Using compilers for safety-critical systems
Dr Marcel Beemster CTO Solid Sands BV NETHERLANDS
Compilers are 'just' tools in, for example, the ISO 26262 functional safety standard for the automotive industry. Developers prefer to do on-target application testing over compiler qualification. However, this does not take into account the complexity of a compiler and the artefacts it introduces into the generated code. Without detailed knowledge of the compilation process from source code to machine code, it is incorrect to assume that high code and branch coverage at the application source code translates to similarly high coverage at the machine code.
Day 2: Wednesday 6 June
Deep learning on Hadoop
Dr Tobias Abthoff Member of the executive board NorCom Information Technology AG GERMANY
The software stack of autonomous vehicles increasingly consists of deep learning networks complementing traditional software. The development and particularly the verification of such networks requires completely new paradigms. We will present a new way of efficiently training and verifying deep neural networks by combining deep learning with state-of-the-art big data technology. The approach targets globally distributed teams in particular, and also distributed non-movable test data. The general architecture will be presented and then an actual use case in the field of image understanding will be shown in detail.
Making cameras self-aware for autonomous driving
Dr Florian Baumann Technical director Adasens Automotive GmbH GERMANY
Two fundamental algorithms addressing the issue of making cameras self-aware of their status are proposed: online targetless calibration based on optical flow, and blockage detection based on image quality metrics (e.g. sharpness and saturation). The online calibration is based on the vanishing point theory; the soil/blockage detection is based on the extraction of image quality metrics and the identification of discriminative feature vectors by a support-vector machine. The presentation will include videos and real-world examples from the algorithms running in real time.

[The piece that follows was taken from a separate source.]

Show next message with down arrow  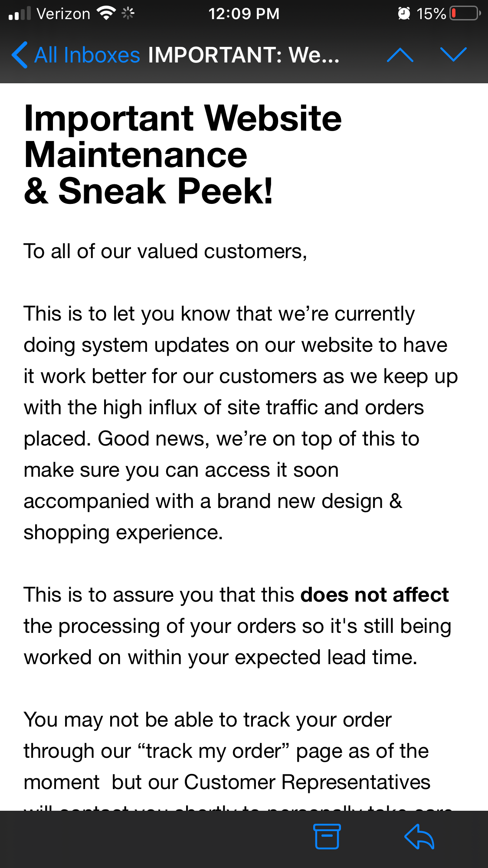point(453,55)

The amygdala of the self-driving car
Raul Bravo CEO Dibotics FRANCE
When using the human brain as a model for intelligence, the human amygdala allows for ultra-fast, deterministic and effortless (low-power) reaction, while the neocortex allows for complex thinking (after learning and spending significant energy). Nobel Prize winner Daniel Kahneman calls these two different processes fast thinking (System 1) and slow thinking (System 2). Right now, most of the attention in autonomous car development is in using System 2 thinking. AI/machine learning is an excellent parallel to the neocortex of the human brain. We have developed the artificial amygdala and will give a live demonstration of how it works.
Autonomous fleet management — challenges and opportunities
Pejvan Beigui CTO EasyMile FRANCE
Fleet management is a key component of the coming autonomous vehicle-based mobility as a service revolution. At EasyMile, we are the centre of this revolution as we have been designing both the EZ-10 autonomous shuttle and the software stack required for autonomous driving. We have helped transport operators around the world with operating fleets of EZ-10. Our fleet management solution has been architected for high availability, fault tolerance and high scalability, while maintaining other key properties such as cybersecurity and agility. In this talk, we will discuss the challenges we've faced building this system, and present some of our key results.

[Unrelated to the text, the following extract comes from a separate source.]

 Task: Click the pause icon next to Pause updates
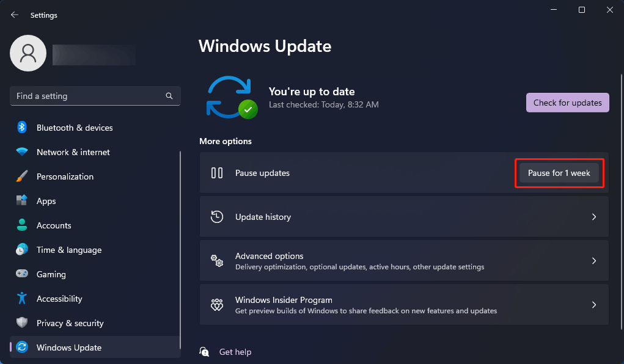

Safety-reinforced AI driver development
Dr Edward Schwalb Lead scientist MSC Software USA
Safety must be a major focus for automated vehicle (AV) development. Today humans drive 100 million miles between fatal crashes. Consequently, proving that a specific revision of an AI driver is safe is not practical using road and track tests; neither investigations of Tesla's crash nor Waymo driving records resulted in conclusive results. State-of-the-art machine learning approaches, e.g. measuring F1 score, are inadequate to measure failure rates of a few in a billion; a 99.999% F1 score is not considered meaningful. We describe an approach for safety-reinforced training, and analysis of perception and decision components using simulation.
Operating and optimising autonomous vehicle fleets – distributed cloud platform
Zhao Lu CTO BestMile SWITZERLAND
The benefits of autonomous vehicles can only be leveraged when integrated into a coherent and coordinated mobility system. Challenges lie in how mobility providers will be able to offer services with autonomous vehicles when they can no longer rely on drivers and current software is not sufficient. There is a clear need for a platform to create coordinated, efficient, flexible and sustainable mobility services in which autonomous vehicles are operated and optimised as a fleet, meeting real-time demand or adhering to a schedule while adapting to network disruptions. The paper will detail the technical specificities of such a platform.

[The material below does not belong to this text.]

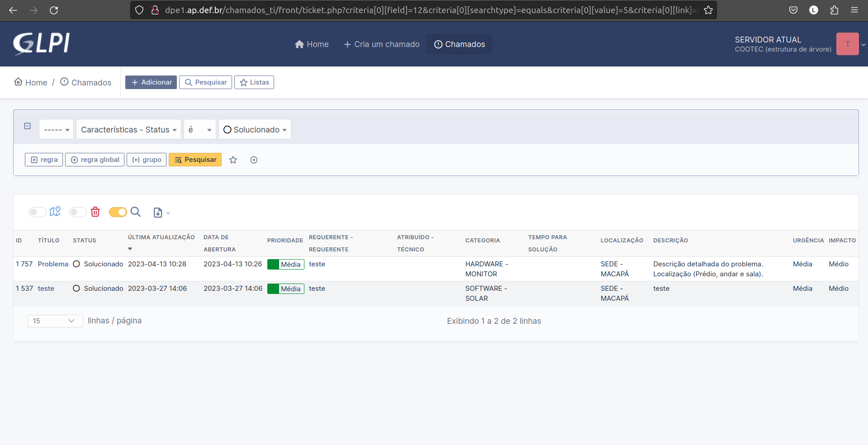Screen dimensions: 868x445
Task: Open the Solucionado value dropdown
Action: pos(255,130)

Producing systems that enable the innovation that autonomous vehicles will require
Agustin Benito Bethencourt Principal consultant - FOSS Codethink Ltd SPAIN
In order for autonomous vehicles to react to new situations and demands, software and data will need to be updated on a regular basis, which requires the way in which software systems are produced today to be turned upside down. With Open Source best practices and agile principles in mind, along with a background in other industries, Agustin will go over some of the key changes that auto makers and Tier 1s will need to face in the near future to enable all that innovation in vehicles in a sustainable way. He will focus on delivery and maintenance processes and practices.
Autonomous vehicles: providing software features quickly by model-based system design
Sébastien Christiaens Department manager FEV Europe GmbH GERMANY
Autonomous driving vehicles are complex systems. Existing processes for component-orientated development reach a limit. New approaches are required to provide safe and affordable solutions. System modelling approaches offer the opportunity to smooth the steps from customer requirements to software development, and enable reuse and front-loading, leading to considerable effort and time reduction for integration and testing. This presentation shows how a systematic approach to system requirements definition can practically be applied to the development of autonomous driving vehicle functions. The different modelling layers will be explained, and the benefits of the approach will be discussed and illustrated through practical examples.
Building artificial brains that learn driving better and more quickly than humans
Karim Mansour Vice president and co-founder Sigra Technologies GmbH GERMANY
This talk will concentrate on how artificial intelligence can help build sophisticated brains that can drive in complex scenarios. It will look at how these brains can react much more quickly than human brains, and how they can detect future hazards using simple data that human beings can simply ignore or can’t detect or see.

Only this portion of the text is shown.